Et le Centre dramatique national de Tours ? J’ai bien sûr côtoyé très vite « l’Olympia », dont je suis adhérent depuis de longues années. J’y ai vu de magnifiques spectacles, d’autres qui m’ont moins touché, j’y ai rencontré des gens très attachants, et j’ai souvent répondu présent aux propositions destinées aux adhérents : ainsi j’ai participé aux « rencontres du mardi », à « l’atelier écriture » de Léa Toto, à plusieurs stages de jeu théâtral avec des metteur(e)s en scène, dont un week-end avec Laurent Gutmann et une semaine inoubliable avec Caroline Guiela Nguyen ; et quand Karin Romer a proposé des rôles de figurants sur le plateau à Tours, je n’ai pas hésité : avec d’autres, j’ai gardé des souvenirs très forts de ma participation sur scène à Vader du collectif Peeping Tom, et à Ça ira (1). Fin de Louis de Joël Pommerat, spectacle auquel  j’ai eu la chance de participer à nouveau à l’été 2019 au théâtre de La Porte Saint-Martin à Paris.

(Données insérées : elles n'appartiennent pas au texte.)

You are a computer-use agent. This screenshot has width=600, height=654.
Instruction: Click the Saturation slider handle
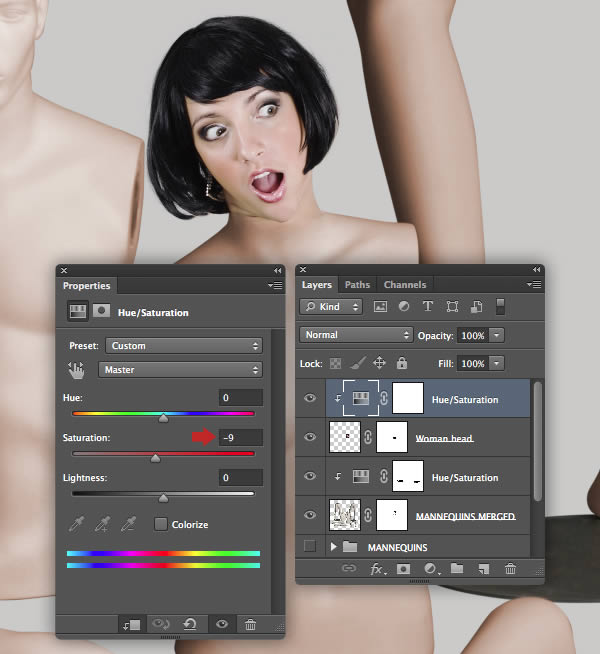155,459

Je vais régulièrement assister à des pièces montées et/ou jouées par des ami(e)s comédien(ne)s dans la région, tant la production des troupes est riche en Touraine. J’assiste de temps à autre à des spectacles à Paris, je lis beaucoup de textes ou de livres sur le théâtre, et depuis ma retraite je n’ai raté aucun festival d’Avignon, où je baigne avec volupté dans la frénésie de ces rencontres toujours pleines de surprises ; j’y croise avec plaisir Jacques Vincey, François Chaudier, Karin Romer, Léa Toto, Claire Tarou, et toutes celles et ceux qui font vire le CDNT ; ainsi que des comédiens amis qui se produisent là-bas, comme Claude Gallou ou Alain Leclerc.

Je me suis souvent demandé d’où me venait cette envie d’être sur scène… en dehors d’un narcissisme assumé ! De ce besoin de se glisser dans les passions ou les tourments d’un autre, de ressentir ces secondes vertigineuses qui précédent l’entrée en scène, de se mettre à nu devant des  spectateurs dont la bienveillance n’atténue pas le trac, de goûter ce bonheur et cette fatigue partagés avec mes frères et sœurs de planches ? Freud, au secours ! On peut aussi écouter Laurent Terzieff : « Ce que nous attendons tous du théâtre, c’est la révélation de cet autre qui gît au plus profond de nous-mêmes, plus nous-mêmes que nous-mêmes, et cependant inconnu».